Twelve years ago, after the presidency of Lyndon Johnson had been destroyed by the war in Vietnam and he had announced that he would not seek re-election, many Americans openly doubted that Robert Kennedy would compete for the Democratic nomination. Not Lyndon. He had known it all along, says Merle Miller. Night after night he would shake his head and say: "That little runt will get in. The runt's going to run. I don't care what he says now."
This anecdote tells us a lot. It illustrates Lyndon's crudity, which made so many people despise him. It provides an example of his often uncanny political acumen. And it testifies, inferentially, to the animosity between him and the younger Kennedy. Charles Bartlett, the Washington journalist, talks about this: "Lyndon Johnson was convinced that there was a great conspiracy to try to steal the government back for the Kennedys: and on the other hand I think that Bobby Kennedy was absolutely convinced that Lyndon Johnson was out to destroy him in public life."
The antagonism apparently was not shared by President John Kennedy. Dean Rusk comments: "I had long been used to the favorite indoor sport around Washington -- making fun of vice-presidents -- but I never saw the slightest trace of that in John F. Kennedy, although some of his staff used to throw barbs." This view is supported by Jacqueline Kennedy Onassis, who tells Miller of her husband's attitude towards his vice-president: "Jack thought it would be a frustrating job, and I think he did everything to make Lyndon feel as comfortable as possible in it. One thing Prime Minister Macmillan had said to Jack about President Eisenhower and Vice-president Nixon -- that Eisenhower never let Nixon on the place -- impressed Jack a lot."
This fragment of political background conveys strikingly the flavor of both the subject, Lyndon Johnson, and the comprehensive biography compiled by Merle Miller. Every aspect of Lyndon's personality and his tumultuous career -- from birth and youth through his 24 years in the Congress to his violently curtailed vice-presidency and ill-starred presidency -- are covered and re-covered, mostly by the ingenious method of interviewing as many of those most intimately concerned as will talk into a tape recorder.
Consequently, a reader simply doesn't want to miss reading a single line of this book of over 560 pages (plus copious) notes and so on) lest a significant item or comment be missed, even though it turns out that in some segments Miller has overdone the interviewing and will certainly leave a few of us dazed by repetition, contradiction, and superfluity.
An example of this is provided by the account, in 20 pages containing over 50 excerpts from interviews, of that complicated and dubious runoff election in which Lyndon became a senator by a margin of 87 votes out of a total of over 900 ,000 cast. Everybody has his say, and a bewildered reader come with relief to the final one-line verdict of Creekmore Fath, a Texas lawyer, that "both sides were stealing, and Lyndon won."

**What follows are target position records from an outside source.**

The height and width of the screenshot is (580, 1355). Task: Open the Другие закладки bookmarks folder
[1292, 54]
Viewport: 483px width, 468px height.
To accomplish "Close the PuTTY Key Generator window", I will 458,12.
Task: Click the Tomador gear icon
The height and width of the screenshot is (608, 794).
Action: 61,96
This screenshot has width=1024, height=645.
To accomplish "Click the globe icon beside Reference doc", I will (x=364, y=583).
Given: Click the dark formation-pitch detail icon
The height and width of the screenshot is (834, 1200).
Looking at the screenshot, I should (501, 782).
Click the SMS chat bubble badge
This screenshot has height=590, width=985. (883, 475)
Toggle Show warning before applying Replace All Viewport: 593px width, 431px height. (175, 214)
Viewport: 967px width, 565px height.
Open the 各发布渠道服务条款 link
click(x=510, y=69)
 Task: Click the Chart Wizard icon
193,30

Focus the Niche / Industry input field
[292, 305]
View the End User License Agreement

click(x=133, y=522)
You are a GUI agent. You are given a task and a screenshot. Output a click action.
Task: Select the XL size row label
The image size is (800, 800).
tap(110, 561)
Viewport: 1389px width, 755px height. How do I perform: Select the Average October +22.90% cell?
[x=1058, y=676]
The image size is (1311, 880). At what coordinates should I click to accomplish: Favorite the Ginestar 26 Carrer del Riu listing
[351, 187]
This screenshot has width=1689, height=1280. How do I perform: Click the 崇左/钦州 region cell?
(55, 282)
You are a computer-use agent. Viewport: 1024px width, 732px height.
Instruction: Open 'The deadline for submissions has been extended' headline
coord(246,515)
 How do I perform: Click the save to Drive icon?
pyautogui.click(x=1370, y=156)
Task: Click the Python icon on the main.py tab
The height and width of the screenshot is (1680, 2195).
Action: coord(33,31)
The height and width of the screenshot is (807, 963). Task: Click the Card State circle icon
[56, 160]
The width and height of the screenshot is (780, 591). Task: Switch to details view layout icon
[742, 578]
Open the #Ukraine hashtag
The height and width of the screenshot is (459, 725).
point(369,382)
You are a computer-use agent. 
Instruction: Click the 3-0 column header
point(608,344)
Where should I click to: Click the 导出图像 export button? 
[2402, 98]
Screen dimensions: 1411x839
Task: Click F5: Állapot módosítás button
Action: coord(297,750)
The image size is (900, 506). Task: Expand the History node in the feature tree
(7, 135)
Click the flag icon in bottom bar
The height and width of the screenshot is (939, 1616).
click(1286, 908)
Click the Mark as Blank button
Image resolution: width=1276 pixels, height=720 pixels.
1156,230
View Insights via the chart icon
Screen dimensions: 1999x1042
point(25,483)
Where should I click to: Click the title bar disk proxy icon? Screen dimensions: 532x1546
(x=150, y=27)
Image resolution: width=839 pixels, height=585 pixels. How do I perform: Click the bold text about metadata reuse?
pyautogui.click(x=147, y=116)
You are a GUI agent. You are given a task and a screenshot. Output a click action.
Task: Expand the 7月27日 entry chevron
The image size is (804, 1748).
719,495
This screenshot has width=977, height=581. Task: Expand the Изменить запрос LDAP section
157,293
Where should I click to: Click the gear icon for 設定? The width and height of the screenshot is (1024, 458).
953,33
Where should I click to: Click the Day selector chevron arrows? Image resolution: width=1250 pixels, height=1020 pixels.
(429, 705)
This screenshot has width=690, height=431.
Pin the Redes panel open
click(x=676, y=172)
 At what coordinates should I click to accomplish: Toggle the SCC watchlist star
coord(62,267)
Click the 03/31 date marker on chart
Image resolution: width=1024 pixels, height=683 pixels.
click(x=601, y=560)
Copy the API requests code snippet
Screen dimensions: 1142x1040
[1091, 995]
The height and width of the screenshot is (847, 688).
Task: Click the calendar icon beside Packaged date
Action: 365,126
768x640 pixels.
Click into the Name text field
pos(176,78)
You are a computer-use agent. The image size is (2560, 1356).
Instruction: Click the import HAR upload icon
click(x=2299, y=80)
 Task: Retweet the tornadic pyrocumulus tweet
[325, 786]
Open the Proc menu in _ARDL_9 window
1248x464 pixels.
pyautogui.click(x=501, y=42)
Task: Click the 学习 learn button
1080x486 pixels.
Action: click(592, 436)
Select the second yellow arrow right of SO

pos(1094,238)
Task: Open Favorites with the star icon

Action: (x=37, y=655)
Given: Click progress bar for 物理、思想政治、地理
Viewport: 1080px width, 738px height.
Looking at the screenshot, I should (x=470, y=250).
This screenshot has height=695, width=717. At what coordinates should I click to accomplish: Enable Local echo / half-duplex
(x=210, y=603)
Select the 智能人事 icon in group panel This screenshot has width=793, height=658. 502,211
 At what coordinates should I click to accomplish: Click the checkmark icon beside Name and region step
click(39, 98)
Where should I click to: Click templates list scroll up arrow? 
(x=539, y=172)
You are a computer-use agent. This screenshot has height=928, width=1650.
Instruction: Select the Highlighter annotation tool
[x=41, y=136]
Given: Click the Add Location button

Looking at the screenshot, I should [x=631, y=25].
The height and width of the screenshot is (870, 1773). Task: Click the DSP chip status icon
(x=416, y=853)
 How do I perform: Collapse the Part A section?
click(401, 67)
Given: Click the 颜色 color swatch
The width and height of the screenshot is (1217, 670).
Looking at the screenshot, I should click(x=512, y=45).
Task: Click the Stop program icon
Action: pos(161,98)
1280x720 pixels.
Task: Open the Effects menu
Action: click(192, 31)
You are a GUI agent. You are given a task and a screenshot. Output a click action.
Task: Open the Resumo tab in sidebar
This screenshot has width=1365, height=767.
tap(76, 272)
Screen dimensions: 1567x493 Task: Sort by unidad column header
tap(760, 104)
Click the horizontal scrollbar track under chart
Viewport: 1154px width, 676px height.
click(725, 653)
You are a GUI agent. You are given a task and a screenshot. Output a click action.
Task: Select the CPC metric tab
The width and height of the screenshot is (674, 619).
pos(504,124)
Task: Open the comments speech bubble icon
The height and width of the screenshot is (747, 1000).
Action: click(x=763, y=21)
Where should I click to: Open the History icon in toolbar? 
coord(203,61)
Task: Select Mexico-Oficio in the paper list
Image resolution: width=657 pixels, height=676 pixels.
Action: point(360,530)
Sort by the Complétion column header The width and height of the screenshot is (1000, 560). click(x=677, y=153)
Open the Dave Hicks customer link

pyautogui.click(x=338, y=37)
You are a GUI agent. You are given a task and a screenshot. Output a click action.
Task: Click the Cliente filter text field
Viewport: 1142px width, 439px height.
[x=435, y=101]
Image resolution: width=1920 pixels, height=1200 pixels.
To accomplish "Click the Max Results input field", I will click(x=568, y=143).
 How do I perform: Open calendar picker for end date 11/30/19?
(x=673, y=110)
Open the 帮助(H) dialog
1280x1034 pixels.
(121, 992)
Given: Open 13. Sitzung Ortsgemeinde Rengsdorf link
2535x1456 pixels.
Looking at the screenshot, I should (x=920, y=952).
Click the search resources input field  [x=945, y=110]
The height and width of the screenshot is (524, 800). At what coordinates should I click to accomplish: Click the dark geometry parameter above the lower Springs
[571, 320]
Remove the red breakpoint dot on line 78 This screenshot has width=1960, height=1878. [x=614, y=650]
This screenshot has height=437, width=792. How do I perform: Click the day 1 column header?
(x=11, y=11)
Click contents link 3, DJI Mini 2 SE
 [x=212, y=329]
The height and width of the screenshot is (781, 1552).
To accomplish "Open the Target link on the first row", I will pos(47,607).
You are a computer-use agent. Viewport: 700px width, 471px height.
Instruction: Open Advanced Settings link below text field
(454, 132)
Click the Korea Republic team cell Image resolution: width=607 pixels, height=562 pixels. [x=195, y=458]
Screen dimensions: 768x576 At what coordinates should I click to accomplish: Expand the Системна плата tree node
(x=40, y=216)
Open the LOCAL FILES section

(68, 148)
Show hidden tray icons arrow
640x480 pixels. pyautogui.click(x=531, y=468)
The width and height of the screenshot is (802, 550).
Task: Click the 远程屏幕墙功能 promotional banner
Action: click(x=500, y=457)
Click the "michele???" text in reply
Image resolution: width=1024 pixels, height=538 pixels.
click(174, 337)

Such one-liners make the book memorable. A notable one emerges during the long and saddening account of how Lyndon tried disastrously to cope with the war in Vietnam.Ernest Gruening, Democratic senator from Alaska, says simply: "the Tonkin Gulf resolution was a deliberate fraud, as you know. None of us knew it at the time." Another one enlivens the story of the purchase by Lady Bird of a radio station in Texas and the subsequent recurring talk over the years whether Lyndon used his influence in Washington to promote the family fortune built upon that purchase. Many witnesses argue that he didn't. But Barry Goldwater steals the show by asking the ultimate blunt question: "How could a man, almost penniless, come to Washington and die worth over $20 million?"
The biography comes over, like its subject, overwhelmingly. But inevitably it leaves us still guessing about an infinitely complex human being. One of the few things that can be said with certainty as this biography is laid down is that Johnson was not equipped to become a successful president of a country to which so many other countries and peoples all over the world look for leadership , help, and understanding. He had hardly been out of the United States when he became vice-president; he spoke no foreign language; and he seems never to have grasped that foreigners were neither Texans nor Americans. He would probably have been a magnificent president if he had never had to deal with anywhere outside the United States; between January and October of 1965 he signed into law 90 of the 115 legislative proposals he had sent to the Hill.
As Hubert Humphrey told Miller: "He'd come on like a tidal wave sweeping all over the place. There was nothing delicate about him. He was a downfield blocker and a running fullblack all the time." But clearly not the man to be captain of an American team playing in an international league.